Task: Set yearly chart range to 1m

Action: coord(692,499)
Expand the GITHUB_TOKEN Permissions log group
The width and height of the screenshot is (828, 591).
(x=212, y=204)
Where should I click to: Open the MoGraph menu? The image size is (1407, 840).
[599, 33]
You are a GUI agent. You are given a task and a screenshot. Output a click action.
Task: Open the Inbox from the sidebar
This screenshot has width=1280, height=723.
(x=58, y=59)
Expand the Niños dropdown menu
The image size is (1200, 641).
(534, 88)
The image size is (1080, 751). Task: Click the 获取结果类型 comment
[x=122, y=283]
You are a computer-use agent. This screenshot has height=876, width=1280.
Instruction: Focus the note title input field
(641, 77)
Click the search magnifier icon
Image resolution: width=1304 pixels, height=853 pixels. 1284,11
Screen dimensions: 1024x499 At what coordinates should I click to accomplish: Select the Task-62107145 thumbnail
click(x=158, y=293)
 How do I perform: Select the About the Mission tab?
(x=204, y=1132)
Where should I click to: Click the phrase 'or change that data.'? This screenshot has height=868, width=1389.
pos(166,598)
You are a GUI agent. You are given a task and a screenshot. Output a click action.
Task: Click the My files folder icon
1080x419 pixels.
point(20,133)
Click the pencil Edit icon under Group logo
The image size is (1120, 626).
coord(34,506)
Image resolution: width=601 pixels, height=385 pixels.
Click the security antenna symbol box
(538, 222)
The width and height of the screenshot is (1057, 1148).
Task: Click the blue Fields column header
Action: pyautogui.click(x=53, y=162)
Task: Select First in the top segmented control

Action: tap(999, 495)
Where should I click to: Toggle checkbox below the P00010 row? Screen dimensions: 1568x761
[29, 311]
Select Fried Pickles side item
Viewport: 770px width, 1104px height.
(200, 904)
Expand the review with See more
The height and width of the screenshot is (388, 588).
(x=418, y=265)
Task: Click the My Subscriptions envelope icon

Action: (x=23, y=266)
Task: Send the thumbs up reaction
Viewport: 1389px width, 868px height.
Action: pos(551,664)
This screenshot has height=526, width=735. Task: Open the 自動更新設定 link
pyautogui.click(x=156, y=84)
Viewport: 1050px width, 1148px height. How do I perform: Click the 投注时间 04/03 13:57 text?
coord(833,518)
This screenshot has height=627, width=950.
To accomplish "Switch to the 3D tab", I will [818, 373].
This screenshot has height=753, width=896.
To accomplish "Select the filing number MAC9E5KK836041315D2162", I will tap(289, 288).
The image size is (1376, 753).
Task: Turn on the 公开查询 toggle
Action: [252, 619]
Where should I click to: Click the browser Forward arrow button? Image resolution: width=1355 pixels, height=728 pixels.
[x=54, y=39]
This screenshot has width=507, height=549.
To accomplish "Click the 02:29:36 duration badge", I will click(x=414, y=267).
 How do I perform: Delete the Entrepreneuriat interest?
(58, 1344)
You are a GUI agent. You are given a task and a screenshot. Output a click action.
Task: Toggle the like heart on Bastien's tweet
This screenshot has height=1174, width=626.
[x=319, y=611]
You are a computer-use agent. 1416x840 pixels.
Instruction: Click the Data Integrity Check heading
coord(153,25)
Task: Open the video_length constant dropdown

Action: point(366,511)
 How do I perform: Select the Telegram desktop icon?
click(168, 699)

══════════════════════════════

* WHAT IS NEEDED *
Take the line holding "Where should I click to: Click the browser" and the lines after it through the end of the entries. Retype them exactly and add nothing.

* OUTPUT BELOW *
Where should I click to: Click the browser Forward arrow button? Image resolution: width=1355 pixels, height=728 pixels.
[x=54, y=39]
This screenshot has width=507, height=549.
To accomplish "Click the 02:29:36 duration badge", I will click(x=414, y=267).
 How do I perform: Delete the Entrepreneuriat interest?
(58, 1344)
You are a GUI agent. You are given a task and a screenshot. Output a click action.
Task: Toggle the like heart on Bastien's tweet
This screenshot has height=1174, width=626.
[x=319, y=611]
You are a computer-use agent. 1416x840 pixels.
Instruction: Click the Data Integrity Check heading
coord(153,25)
Task: Open the video_length constant dropdown

Action: point(366,511)
 How do I perform: Select the Telegram desktop icon?
click(168, 699)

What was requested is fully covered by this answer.